100 Ideas House
Communicating the issues of climate change and energy use
Project duration: August 2006 to November 2007
It’s not easy promoting energy efficiency in a consumer-driven society, but that’s exactly what the 100 Ideas House set out to do.
The 100 Ideas House is a life-size kitchen and living-room installation that shows how small energy-saving measures can be fitted into a normal and aspirational modern lifestyle. It was designed to fit into a retail environment, and went on display at two Bristol shopping centres in October and November 2007.
Containing the latest products from top brands – a 42-inch Sony wall-mounted TV and a AEG dishwasher and many others – a the House is comfortable, modern and attractive. But it also incorporates 50 energy-saving measures that are within everyone’s reach and do not take detract from its contemporary and desirable style.
The project was funded by Defra’s Climate Challenge Fund which sought to explore new ways of changing the attitudes of people who tend to ignore the usual environment-oriented campaigns by the government or NGOs.
“The research we did underlined the need to find new ways to communicate climate issues and sustainability to people who don’t respond to ‘green’ messaging” said Ian Preston, project manager of the 100 Ideas House. “The normal approach has been to emphasise sacrifice and making-do, but this is a turn-off to too many people. The 100 Ideas House shows that living more sustainably does not require huge sacrifices and that people can make a difference without changing who they are.”
When set up in the shopping malls, the installation was also an effective ‘’ mechanism. “We were able to engage with hundreds of people who would normally run a mile if approached by someone from an environmental organisation” said Ian. “They were often encouraged by the fact that we didn’t challenge their values or demand they donned a hairshirt – their usual fears when confronted by a climate-change or energy-efficiency message.”
Two things made the 100 Ideas House different.

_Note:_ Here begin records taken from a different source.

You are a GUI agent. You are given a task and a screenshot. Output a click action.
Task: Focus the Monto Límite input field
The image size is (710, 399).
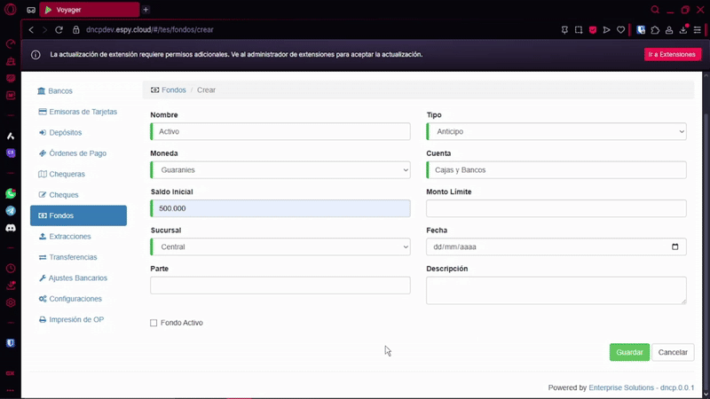[556, 208]
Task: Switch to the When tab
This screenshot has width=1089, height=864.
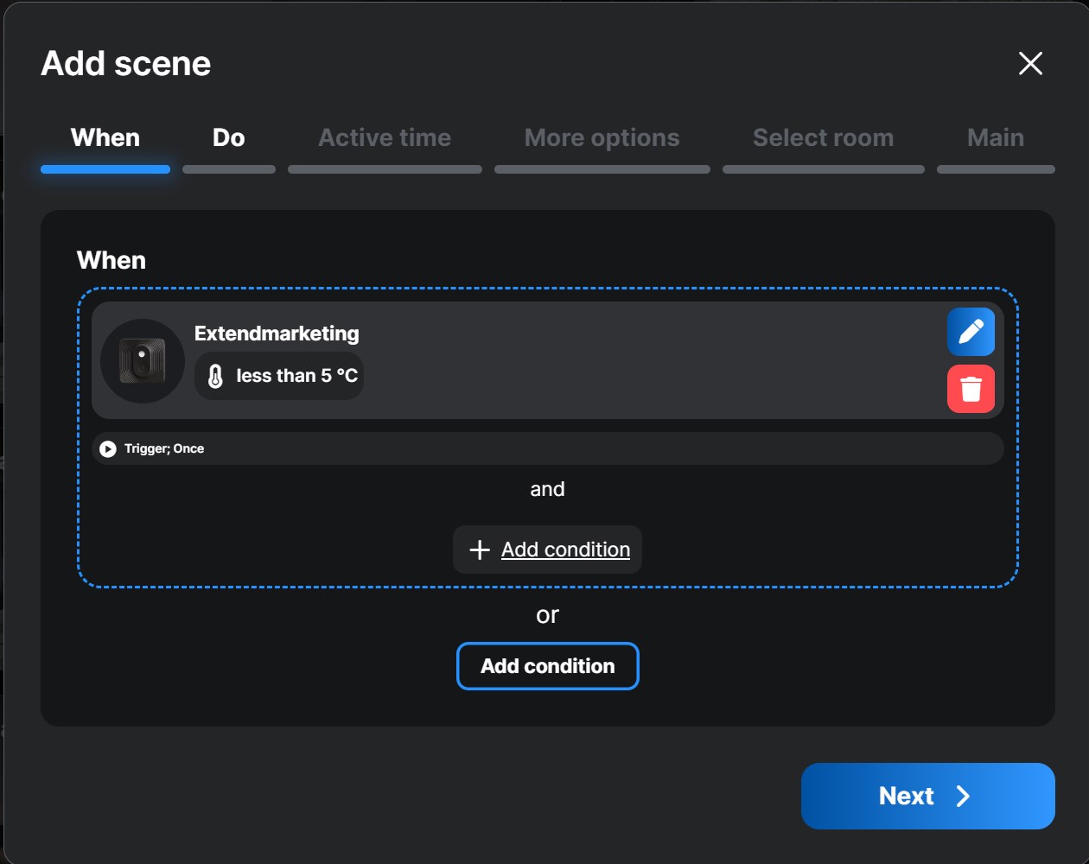Action: coord(105,138)
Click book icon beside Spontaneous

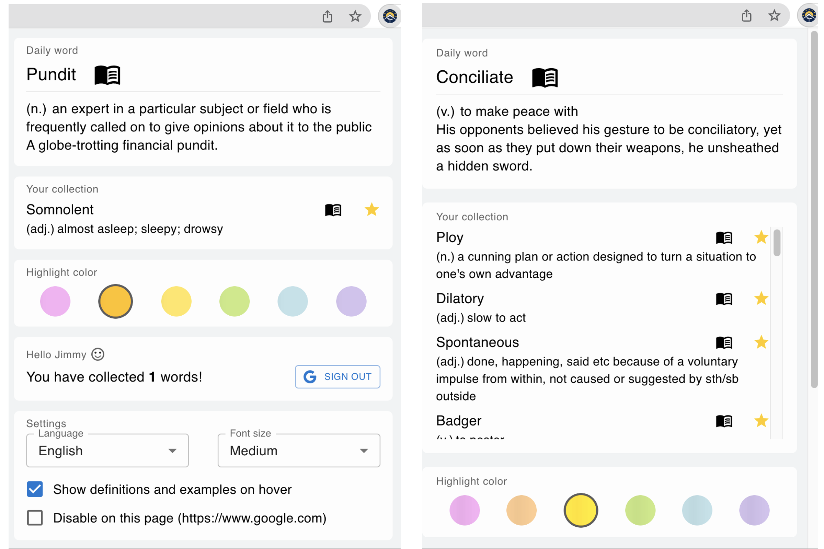click(724, 342)
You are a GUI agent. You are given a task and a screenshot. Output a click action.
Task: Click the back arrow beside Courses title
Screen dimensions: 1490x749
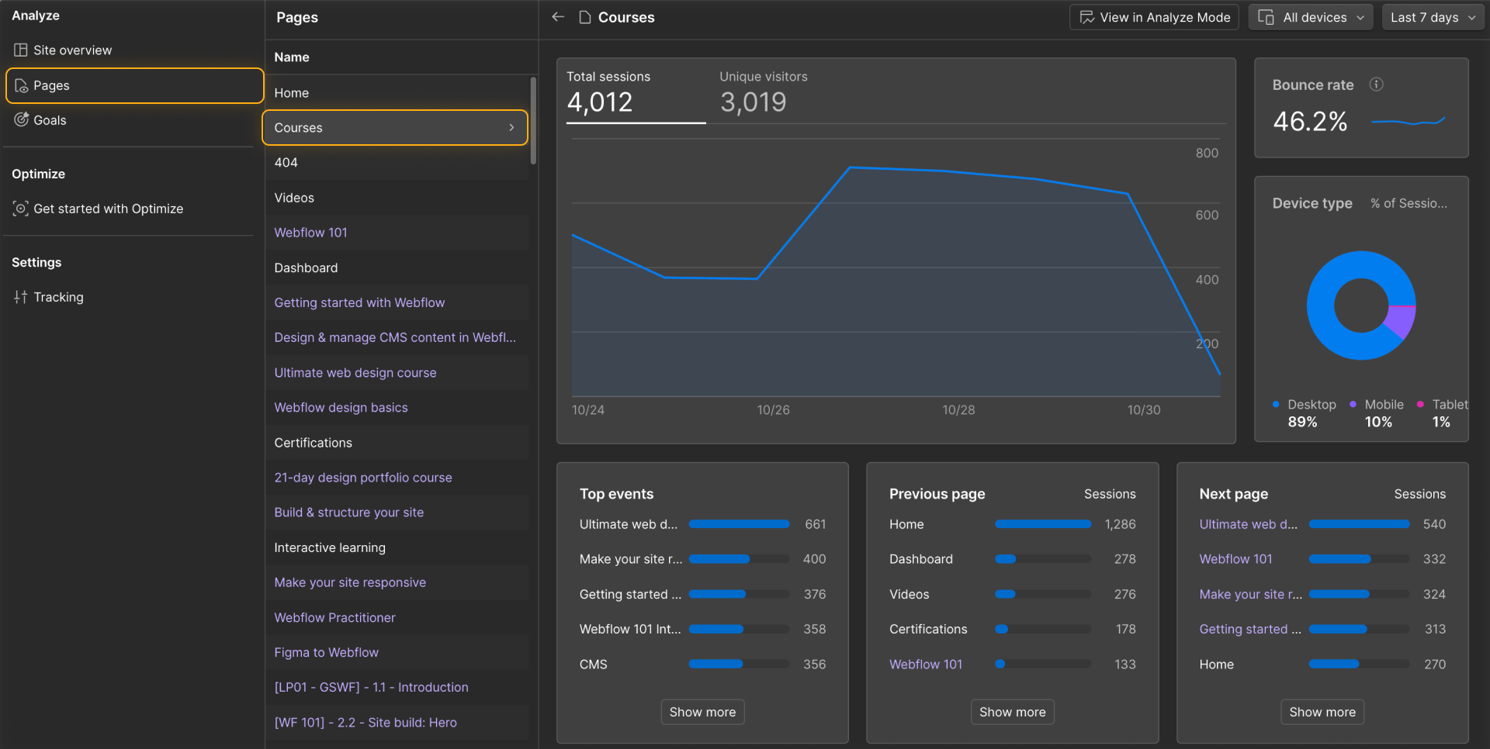pyautogui.click(x=558, y=17)
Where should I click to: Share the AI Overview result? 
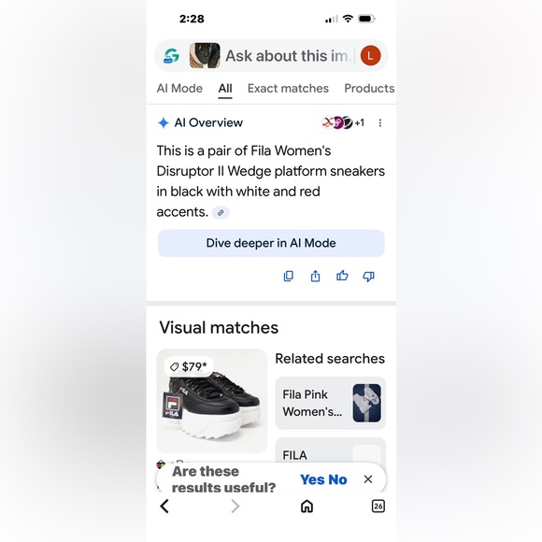pyautogui.click(x=315, y=276)
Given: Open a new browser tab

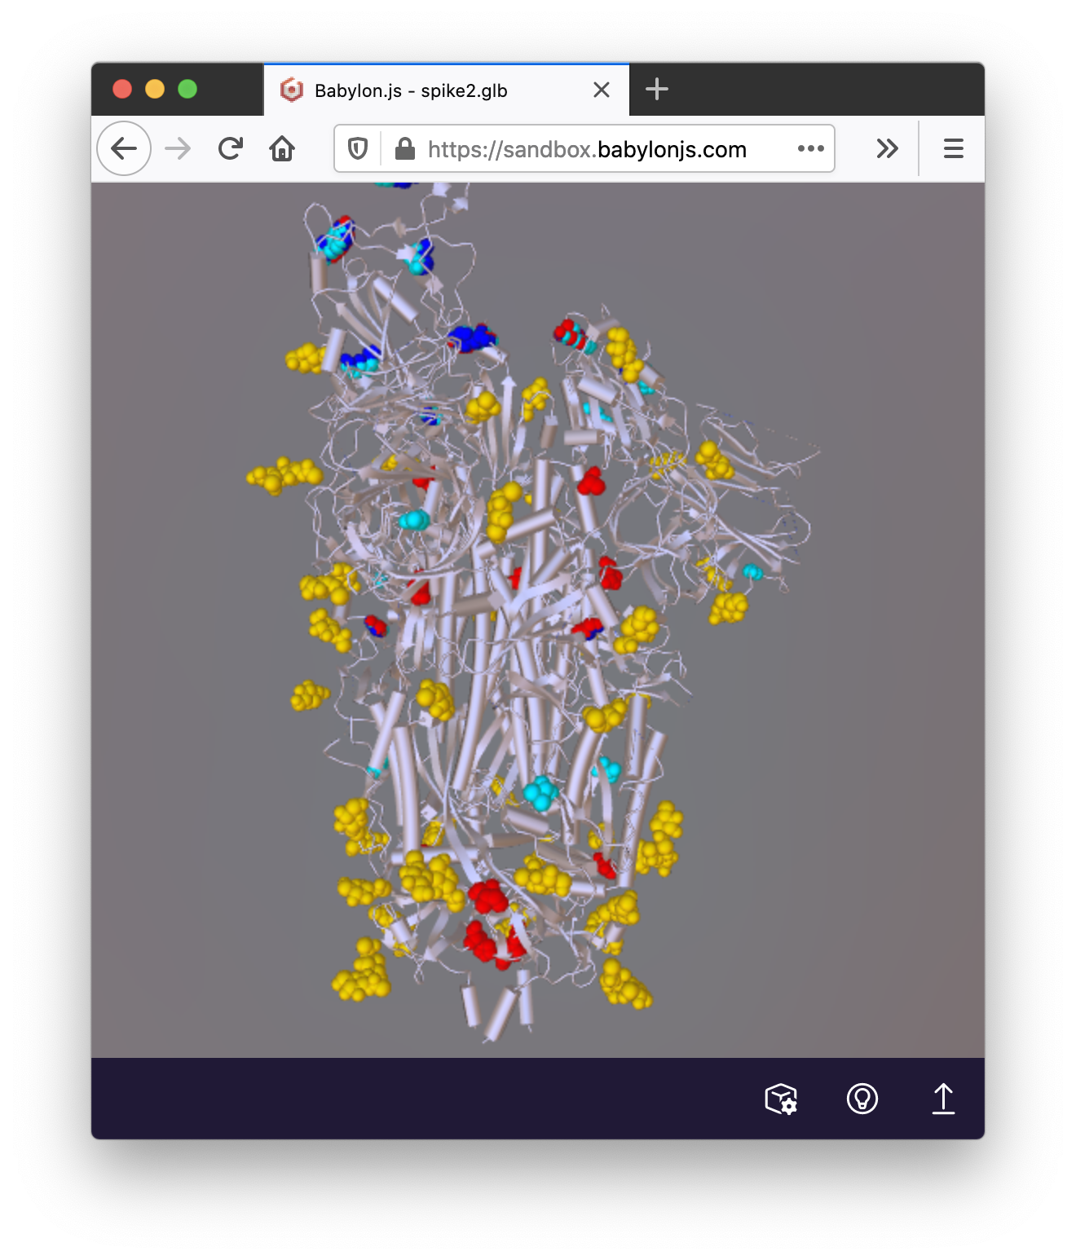Looking at the screenshot, I should pyautogui.click(x=657, y=90).
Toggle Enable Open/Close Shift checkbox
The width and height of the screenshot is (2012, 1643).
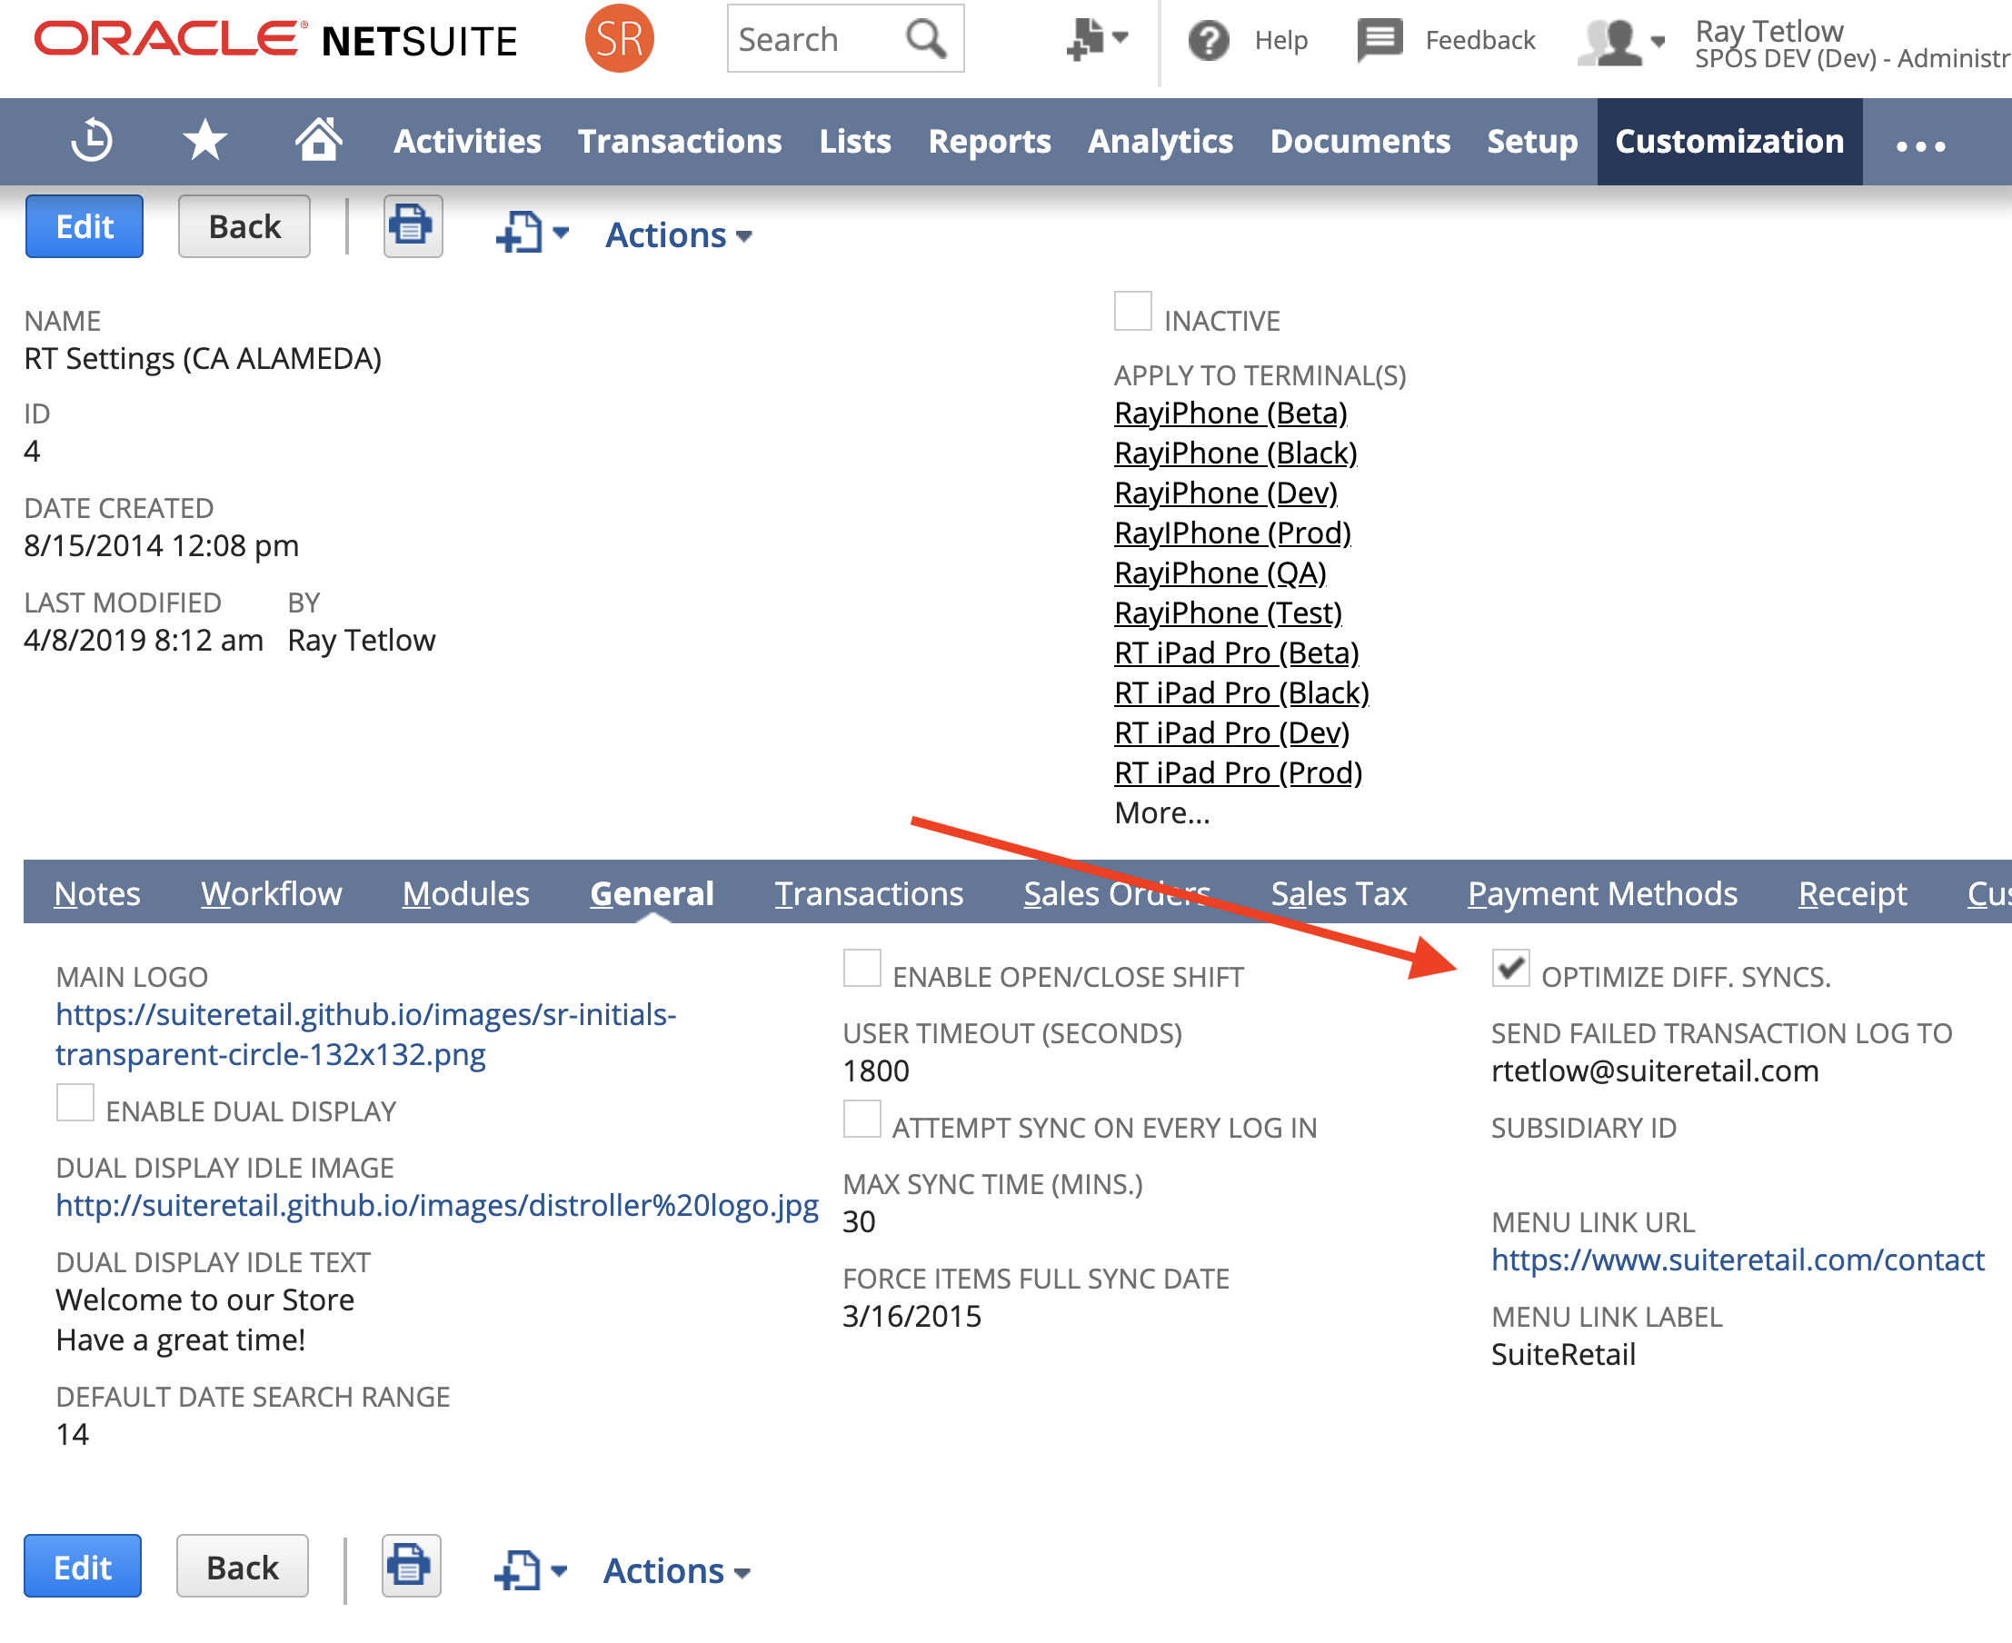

One was the targetting of a population segment regarded by environment campaigners as 'hard to reach' - namely the 'outer-directed' and consumer-orientated for whom 'normal' environmental messaging doesn't work (see downloads, right).
The other was that we would engage this group in a particular place, 'their territory' of big retail outlets.
In order to identify our audience and refine our message we worked with Chris Rose, (www.campaignstrategy.org) and Cultural Dynamics (www.cultdyn.co.uk), and through a series of exploratory exercises and focus groups the 100 Ideas House was born.
In addition to the house itself, the project featured a local media campaign, competitions, giveaways and other incentives to participate. Visitors to the House – and to the website, www.100ideashouse.com – we encouraged to add their own ideas and win an ‘energy efficiency home makeover’.